Décembre 2016
L'ESPRIT DE CONCILIATION
Laurence Franceschini vient d’être nommée Médiatrice du cinéma et succède donc à Jeanne Seyvet, dont nous saluons ici le travail et l’implication. Dans le même temps, Frédérique Bredin, Présidente du CNC, a annoncé récemment la volonté des pouvoirs publics de renforcer les pouvoirs de la Médiatrice. Nous avons rencontré Mme Franceschini et avons pu échanger au sujet des spécificités de l’Art et Essai.
Nous savons bien que le quotidien des exploitants, comme des distributeurs indépendants, est soumis à des rapports de force dont les effets récurrents sont dommageables à la diversité et au maintien du maillage du territoire. Depuis maintenant plus de 30 ans, le Médiateur du cinéma est, dans ce contexte, l’une des institutions les plus précieuses qui soient. Même si le Médiateur, par l’esprit de conciliation qu’il incarne, n’a pas le pouvoir de régler toutes les difficultés liées à la diffusion de l’Art et Essai, il est sensible à ses enjeux et constitue un recours essentiel et un garde-fou face aux possibles abus et discriminations.
L’accès aux films dans des délais attractifs et dans des conditions proportionnées au potentiel de l’œuvre, de la salle et à ses moyens demeure l’impératif premier de chaque exploitant Art et Essai. Et ce, d’autant plus qu’il se situe dans une économie fragile, où les entrées sont concentrées sur quelques titres. Bien souvent, la salle Art et essai se heurte à la déclinaison d’un modèle de sortie inadapté à ses spécificités. À Paris, ces derniers mois, les cinémas indépendants Art et Essai ont pu être quasiment exclus du plan de sortie de quelques films emblématiques, conséquence dangereuse du développement de la concentration et du jeu des cartes illimitées. Régulièrement, pour quelques films attendus, les exigences quantitatives du distributeur, en nombre de semaines et de séances, deviennent excessives, servant d’abord une logique de saturation du marché jusque dans les mono-écrans. C’est alors le principe même de la diversité de l’offre qui est remis en cause. Sur ce dernier sujet, la Médiatrice du cinéma a déjà rédigé une recommandation s’opposant au principe du plein programme dans les mono-écrans. Malgré le numérique, de nombreux exploitants se voient également refuser la possibilité de diffuser un film dans ses deux versions quand cette demande est acceptée pour le multiplexe voisin. De même, depuis maintenant plusieurs décennies, de nombreuses sociétés de distribution persistent, contre toute logique économique, à imposer des séances en soirée pour des films jeune public, y compris jusque dans les plus petites exploitations. Et ce ne sont là que quelques exemples de cas récurrents.

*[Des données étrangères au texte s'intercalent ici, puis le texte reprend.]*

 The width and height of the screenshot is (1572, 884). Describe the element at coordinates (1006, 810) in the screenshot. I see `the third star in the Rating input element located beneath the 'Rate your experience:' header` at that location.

De notre côté, face aux demandes quantitatives des distributeurs, il nous appartient de mieux valoriser, chiffres à l’appui, tout le travail qualitatif spécifique à nos salles : les animations, les programmes, le travail scolaire, la relation personnalisée à un public assidu et cinéphile. Les résultats nationaux de la majorité des films Art et Essai confirment l’impact de ce travail de fond qui porte ses fruits. Il nous appartient de souligner le fait que les salles Art et Essai investissent dans la promotion des films quand d’autres salles, au contraire, la facturent aux distributeurs! La médiation est donc un outil précieux et efficace… encore faut-il l’utiliser. Pour cela, le fait d’anticiper la médiation est un préalable, l’absence de réponse d’un distributeur étant un motif suffisant de médiation. La saisine collective, jusqu’ici peu usitée, peut également avoir un impact notoire. Enfin, puisque le renforcement des pouvoirs de la Médiatrice est prévu, nous en profitons pour communiquer deux suggestions : que certains résultats de médiation soient plus souvent rendus publics (comme cela peut déjà être le cas) afin qu’ils constituent un précédent opposable, et que les médiations à distance soient favorisées pour les salles les plus éloignées, même si la présence physique des personnes en conciliation reste préférable.
Au-delà de sa mission première relative à la conciliation, le Médiateur du cinéma joue également un rôle essentiel sur d’autres dispositifs de régulation : que ce soit sur le terrain des engagements de programmation ou sur celui de l’aménagement cinématographique du territoire. Là aussi, nous proposons que les analyses et propositions de la Médiation du cinéma soient effectivement prises en compte. Dans l’intérêt des salles et distributeurs indépendants, et des films qu’ils accompagnent.